The United States Department of Agriculture is proposing that states should only be allowed to waive a current food stamps requirement — namely, that adults without dependents must work or participate in a job-training program for at least 20 hours each week if they wish to collect food stamps for more than three months in a three-year period — on the condition that those adults live in areas where unemployment is above 7 percent, according to The Washington Post. Currently the USDA regulations permit states to waive that requirement if an adult lives in an area where the unemployment rate is at least 20 percent greater than the national rate. In effect, this means that roughly 755,000 Americans would potentially lose their waivers that permit them to receive food stamps.
The current unemployment rate is 3.7 percent.
The Trump administration's decision to impose the stricter food stamp requirements through executive action constitutes an end-run around the legislative process. Although Trump is expected to sign an $870 billion farm bill later this week — and because food stamps goes through the Agriculture Department, it contains food stamp provisions — the measure does not include House stipulations restricting the waiver program and imposing new requirements on parents with children between the ages of six and 12. The Senate version ultimately removed those provisions, meaning that the version being signed into law does not impose a conservative policy on food stamps, which right-wing members of Congress were hoping for.

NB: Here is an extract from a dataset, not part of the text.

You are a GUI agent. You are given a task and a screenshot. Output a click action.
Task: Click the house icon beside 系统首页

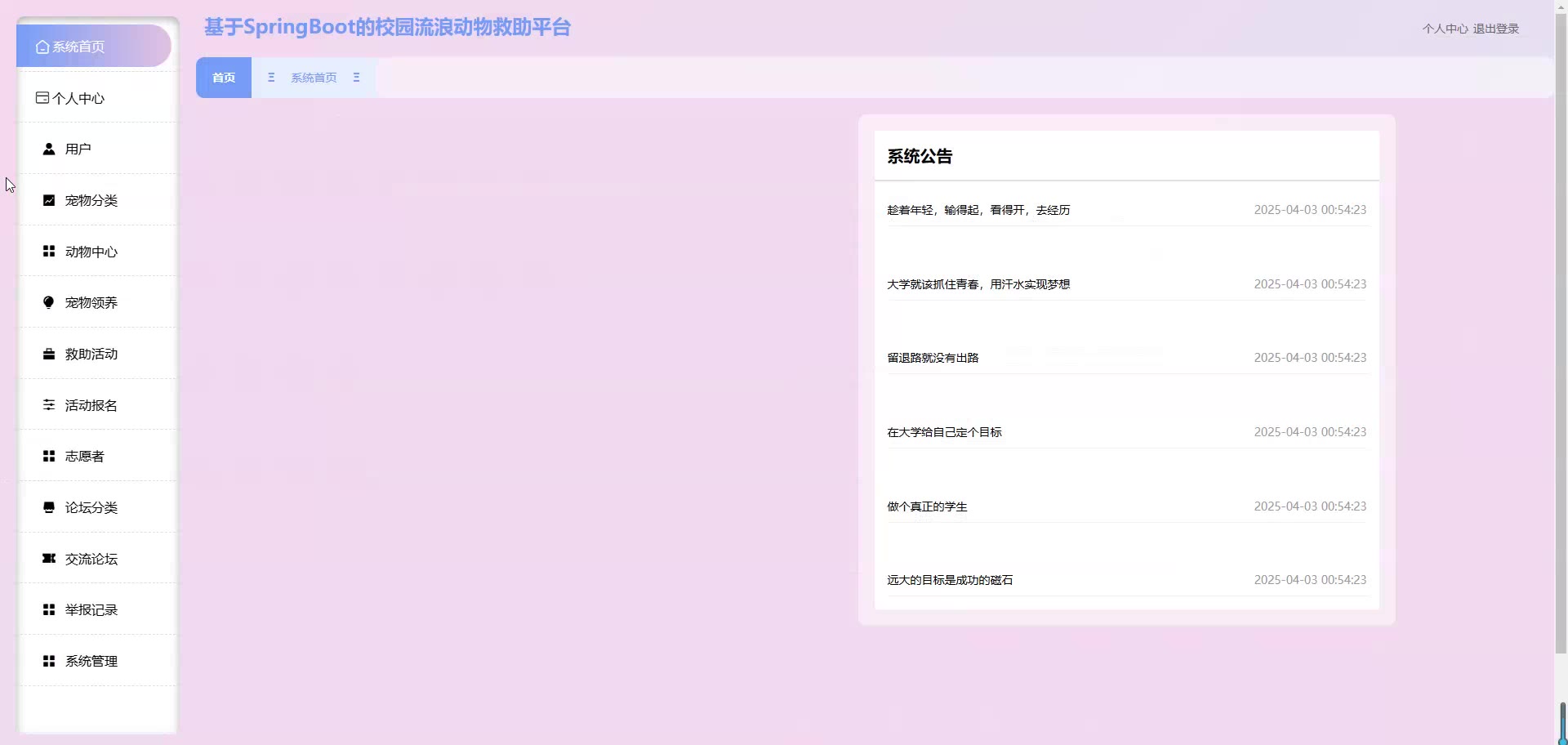pos(42,47)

"Congress writes laws, and the administration is required to write rules based on the law," Sen. Debbie Stabenow, D-Mich., told The New York Times (Stabenow is the top Democrat on the Senate's agriculture committee). "Administrative changes should not be driven by ideology. I do not support unilateral and unjustified changes that would take food away from families."
By contrast, Secretary of Agriculture Sonny Perdue defended the new policy by pointing to the lower unemployment rate, saying that it "is unacceptable to most Americans and belies common sense, particularly when employment opportunities are as plentiful as they currently are." Perdue also claimed that the new policy
"restores the dignity of work to a sizable segment of our population."

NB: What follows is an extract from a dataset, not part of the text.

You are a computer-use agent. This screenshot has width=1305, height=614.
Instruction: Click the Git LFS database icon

The issue of food stamps has long been hotly politicized. During President Barack Obama's administration, conservative critics like former House Speaker Newt Gingrich referred to him as America's "finest food stamp president," according to The Washington Post. This was done as a result of record-breaking numbers of Americans using food stamps and Obama pushing to expand food stamp access while not acknowledging that these moves were necessitated by the onset of the Great Recession in 2008, which preceded Obama's tenure.